Cormac McCarthy no era alguien muy optimista sobre el ser humano. Quizá sólo era fríamente realista. Le parecía irrelevante todo lo que no implicara la lucha entre la vida y la muerte, un dilema en que es propio de ilusos pensar que siempre triunfa el lado luminoso del hombre. No tenía ningún interés para él como escritor. “La vida no existe sin derramamiento de sangre. Creo que la noción de que puedes mejorar de alguna manera la especie (humana), de que todos podemos vivir en armonía, es una idea realmente peligrosa”.

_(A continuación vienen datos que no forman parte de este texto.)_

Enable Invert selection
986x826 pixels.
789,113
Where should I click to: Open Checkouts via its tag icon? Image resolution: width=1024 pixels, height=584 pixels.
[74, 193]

Uno de los grandes escritores de Estados Unidos de su generación falleció el martes con 89 años en su casa de Santa Fe, en Nuevo México, en el suroeste del país que convirtió en el gran protagonista de sus mejores novelas. Era también uno de los autores más convencidos de la importancia de preservar su independencia y soledad, negándose a hablar de su obra con periodistas o profesores incluso cuando eso le condenaba a pasar hambre al no contar con otras fuentes de ingresos.
Donde otros vieron épica y heroísmo y enraizaron en la cultura popular la noción del wéstern como la aventura esencialmente norteamericana de construcción del mito fundacional del país, pongamos gente como John Ford y Howard Hawks, McCarthy ofreció una visión descarnada y tétrica donde la muerte siempre está presente. Los hombres eran tan áridos como el desierto que tenían ante ellos, y no menos peligrosos. La frontera era un lugar lleno de serpientes y la mayoría de ellas eran seres humanos.